At the start of the UK-wide lockdown in March, turnout was down by more than 80% even as online sales boomed, but over the summer the number of people visiting stores steadily increased as lockdown restrictions eased and the number of Covid-19 rejected.
The separate turnout numbers from data company Springboard showed a similar decline in turnout across the UK last week, as major streets typically suffered a significant drop. The 10pm curfew in bars in England appears to have a particularly strong effect, with the number of people on the streets dropping by more than a third between 10pm and midnight on Friday.
The drop in turnout could cause further difficulties for landlords as the quarterly rent day falls on Tuesday, when many property owners collect payments covering the previous three months.
Commercial tenants across the country have withheld rental payments in recent months as they have struggled with cash inflows, and this month the government extended a ban in April on evicting business tenants until the end of the year, in order to protect businesses affected by the pandemic.
Data from technology company Re-leased, which facilitates rent payments, indicates that commercial property owners collected 68% of the rent owed for the April-June period, in a snapshot taken 60 days after the rent day in June.
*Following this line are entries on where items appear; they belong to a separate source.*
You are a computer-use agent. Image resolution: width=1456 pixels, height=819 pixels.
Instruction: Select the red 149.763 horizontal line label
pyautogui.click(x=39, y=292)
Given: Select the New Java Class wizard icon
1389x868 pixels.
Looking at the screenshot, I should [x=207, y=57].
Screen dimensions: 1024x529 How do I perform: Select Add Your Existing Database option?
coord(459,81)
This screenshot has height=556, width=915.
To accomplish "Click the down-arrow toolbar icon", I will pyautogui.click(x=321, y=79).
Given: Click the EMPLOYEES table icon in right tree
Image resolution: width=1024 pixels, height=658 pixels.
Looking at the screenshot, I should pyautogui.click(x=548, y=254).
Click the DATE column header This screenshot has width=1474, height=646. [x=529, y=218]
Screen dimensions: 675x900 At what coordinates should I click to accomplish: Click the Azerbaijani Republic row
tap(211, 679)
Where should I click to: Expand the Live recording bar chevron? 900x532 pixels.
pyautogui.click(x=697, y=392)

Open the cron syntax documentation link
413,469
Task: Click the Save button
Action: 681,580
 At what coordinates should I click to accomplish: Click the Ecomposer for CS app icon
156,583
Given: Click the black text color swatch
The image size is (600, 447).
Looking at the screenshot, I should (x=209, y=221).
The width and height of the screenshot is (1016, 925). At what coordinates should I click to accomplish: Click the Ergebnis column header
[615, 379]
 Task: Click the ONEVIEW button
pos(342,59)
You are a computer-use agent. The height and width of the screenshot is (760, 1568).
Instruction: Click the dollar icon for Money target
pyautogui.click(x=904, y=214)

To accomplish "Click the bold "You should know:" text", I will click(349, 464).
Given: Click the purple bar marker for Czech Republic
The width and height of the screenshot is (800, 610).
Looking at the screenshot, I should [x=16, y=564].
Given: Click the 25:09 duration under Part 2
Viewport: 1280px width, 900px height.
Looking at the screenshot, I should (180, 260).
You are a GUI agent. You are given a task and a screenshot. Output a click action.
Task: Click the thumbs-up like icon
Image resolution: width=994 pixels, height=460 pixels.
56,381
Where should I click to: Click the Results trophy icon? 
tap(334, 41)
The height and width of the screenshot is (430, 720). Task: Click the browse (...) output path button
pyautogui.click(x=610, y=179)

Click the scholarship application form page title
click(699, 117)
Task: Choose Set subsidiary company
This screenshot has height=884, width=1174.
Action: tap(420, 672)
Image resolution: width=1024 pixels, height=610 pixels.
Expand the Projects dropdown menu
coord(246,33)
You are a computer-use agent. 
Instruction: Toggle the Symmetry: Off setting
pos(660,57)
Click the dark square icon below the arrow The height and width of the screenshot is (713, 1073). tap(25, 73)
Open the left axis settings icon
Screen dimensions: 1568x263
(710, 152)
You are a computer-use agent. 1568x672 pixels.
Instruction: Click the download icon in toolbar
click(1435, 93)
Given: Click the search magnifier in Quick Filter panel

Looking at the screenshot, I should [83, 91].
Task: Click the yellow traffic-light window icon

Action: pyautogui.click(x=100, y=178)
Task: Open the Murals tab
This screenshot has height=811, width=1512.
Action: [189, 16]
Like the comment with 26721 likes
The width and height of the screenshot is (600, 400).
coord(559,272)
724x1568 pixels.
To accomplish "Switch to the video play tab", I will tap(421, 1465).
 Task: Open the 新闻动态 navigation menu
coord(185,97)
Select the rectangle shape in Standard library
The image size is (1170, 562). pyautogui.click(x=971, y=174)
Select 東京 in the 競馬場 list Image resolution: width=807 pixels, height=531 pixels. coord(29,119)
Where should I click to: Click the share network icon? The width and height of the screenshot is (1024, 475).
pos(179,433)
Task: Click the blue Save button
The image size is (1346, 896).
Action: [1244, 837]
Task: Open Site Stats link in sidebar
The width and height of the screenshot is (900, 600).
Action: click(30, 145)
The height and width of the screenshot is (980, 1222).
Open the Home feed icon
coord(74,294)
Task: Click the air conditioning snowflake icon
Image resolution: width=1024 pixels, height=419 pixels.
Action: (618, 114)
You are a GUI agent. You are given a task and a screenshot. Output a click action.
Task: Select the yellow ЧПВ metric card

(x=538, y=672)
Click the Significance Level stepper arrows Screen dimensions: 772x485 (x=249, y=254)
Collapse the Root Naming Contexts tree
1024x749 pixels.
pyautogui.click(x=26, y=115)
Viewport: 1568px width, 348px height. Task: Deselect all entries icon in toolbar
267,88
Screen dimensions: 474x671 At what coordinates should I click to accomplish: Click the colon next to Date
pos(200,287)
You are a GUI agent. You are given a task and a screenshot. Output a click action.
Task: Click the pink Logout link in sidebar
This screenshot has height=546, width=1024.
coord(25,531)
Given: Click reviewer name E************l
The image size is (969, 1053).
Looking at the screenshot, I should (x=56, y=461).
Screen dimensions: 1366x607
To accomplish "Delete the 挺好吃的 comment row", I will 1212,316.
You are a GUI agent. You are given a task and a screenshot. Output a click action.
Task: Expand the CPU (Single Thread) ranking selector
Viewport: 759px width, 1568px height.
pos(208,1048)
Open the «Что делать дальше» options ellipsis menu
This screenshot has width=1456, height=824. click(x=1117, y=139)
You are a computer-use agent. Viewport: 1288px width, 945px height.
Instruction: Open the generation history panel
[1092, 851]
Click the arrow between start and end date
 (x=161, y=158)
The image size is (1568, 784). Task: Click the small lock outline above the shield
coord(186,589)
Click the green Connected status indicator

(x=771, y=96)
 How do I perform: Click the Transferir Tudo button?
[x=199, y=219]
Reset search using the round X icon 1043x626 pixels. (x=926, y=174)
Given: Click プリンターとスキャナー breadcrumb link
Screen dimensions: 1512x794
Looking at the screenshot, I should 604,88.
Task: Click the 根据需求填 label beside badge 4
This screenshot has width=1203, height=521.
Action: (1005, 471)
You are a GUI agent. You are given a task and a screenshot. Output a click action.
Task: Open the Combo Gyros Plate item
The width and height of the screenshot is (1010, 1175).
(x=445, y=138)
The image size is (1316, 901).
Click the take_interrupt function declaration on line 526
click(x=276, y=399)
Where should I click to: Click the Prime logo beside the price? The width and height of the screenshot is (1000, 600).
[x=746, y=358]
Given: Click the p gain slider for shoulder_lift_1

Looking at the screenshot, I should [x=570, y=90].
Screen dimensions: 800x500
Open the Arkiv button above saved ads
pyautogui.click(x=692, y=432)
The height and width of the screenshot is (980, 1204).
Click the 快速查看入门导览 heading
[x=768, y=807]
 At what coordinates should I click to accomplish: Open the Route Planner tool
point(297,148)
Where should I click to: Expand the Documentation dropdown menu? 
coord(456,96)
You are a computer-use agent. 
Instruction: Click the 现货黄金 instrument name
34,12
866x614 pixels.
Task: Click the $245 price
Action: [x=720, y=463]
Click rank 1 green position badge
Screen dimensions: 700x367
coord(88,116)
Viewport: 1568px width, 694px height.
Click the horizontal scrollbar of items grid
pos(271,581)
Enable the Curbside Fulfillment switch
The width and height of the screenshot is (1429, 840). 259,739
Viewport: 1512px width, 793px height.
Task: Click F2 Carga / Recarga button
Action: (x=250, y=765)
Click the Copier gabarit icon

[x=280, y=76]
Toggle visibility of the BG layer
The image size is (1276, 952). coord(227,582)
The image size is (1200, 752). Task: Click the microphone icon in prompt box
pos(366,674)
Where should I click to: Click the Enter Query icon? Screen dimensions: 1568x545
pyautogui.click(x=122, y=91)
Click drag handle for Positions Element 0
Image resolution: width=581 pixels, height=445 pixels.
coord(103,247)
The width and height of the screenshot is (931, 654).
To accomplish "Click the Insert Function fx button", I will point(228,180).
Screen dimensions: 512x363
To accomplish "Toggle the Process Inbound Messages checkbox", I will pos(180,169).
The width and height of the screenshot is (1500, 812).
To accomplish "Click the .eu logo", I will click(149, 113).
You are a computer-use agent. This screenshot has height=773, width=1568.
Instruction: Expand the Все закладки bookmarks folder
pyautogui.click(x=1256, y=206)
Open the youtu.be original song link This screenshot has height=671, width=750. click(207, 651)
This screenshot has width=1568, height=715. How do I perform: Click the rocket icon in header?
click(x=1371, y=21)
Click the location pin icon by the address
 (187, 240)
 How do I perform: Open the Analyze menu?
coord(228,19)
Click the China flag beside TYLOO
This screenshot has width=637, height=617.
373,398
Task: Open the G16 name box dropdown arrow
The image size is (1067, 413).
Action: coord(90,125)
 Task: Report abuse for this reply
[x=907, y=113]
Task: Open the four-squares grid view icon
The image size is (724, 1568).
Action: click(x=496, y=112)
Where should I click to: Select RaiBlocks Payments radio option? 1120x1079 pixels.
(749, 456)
This was in line with 67% in the January-March quarter but well below the 84% rate recorded in December, before the coronavirus was discovered outside China.
Caleb Dunn, commercial analyst at Re-leased, said there is unlikely to be a major jump in payments this quarter given the continued uncertainty around the retail environment.
There is also evidence from previous quarters that landlords are increasingly giving rent discounts to tenants, he said, which is another possible sign that tenants are suffering.
Ian Wilkinson, partner at Osborne Clarke law firm who advises landlord clients regularly, said landlords were ready to hire hospitality in particular for the struggle in the coming months after the introduction of the “rule of six” in England, early closing times and various closings.
He said some landlords expected to collect only 20% to 50% of their rent for the quarter from hospitality companies, but retail property owners were a little more optimistic, expecting to collect between 30% and 70% of the rent due.
Richard Lim, chief executive of the consultancy Retail Economics, said that retail property owners face “significant challenges” in the future because of their dependence on retailers of clothing and footwear. Lim said that clothes and shoes account for about 40% of space in malls, but the sub-sector has been hit hard by lower demand for new clothes from people stuck in their homes.
Lim said the disproportionate boom in retail trade meant that retail conglomerates – more spacious for distances and less reliant on public transportation – were proving to be more resilient, while businesses with strong online operations also benefited.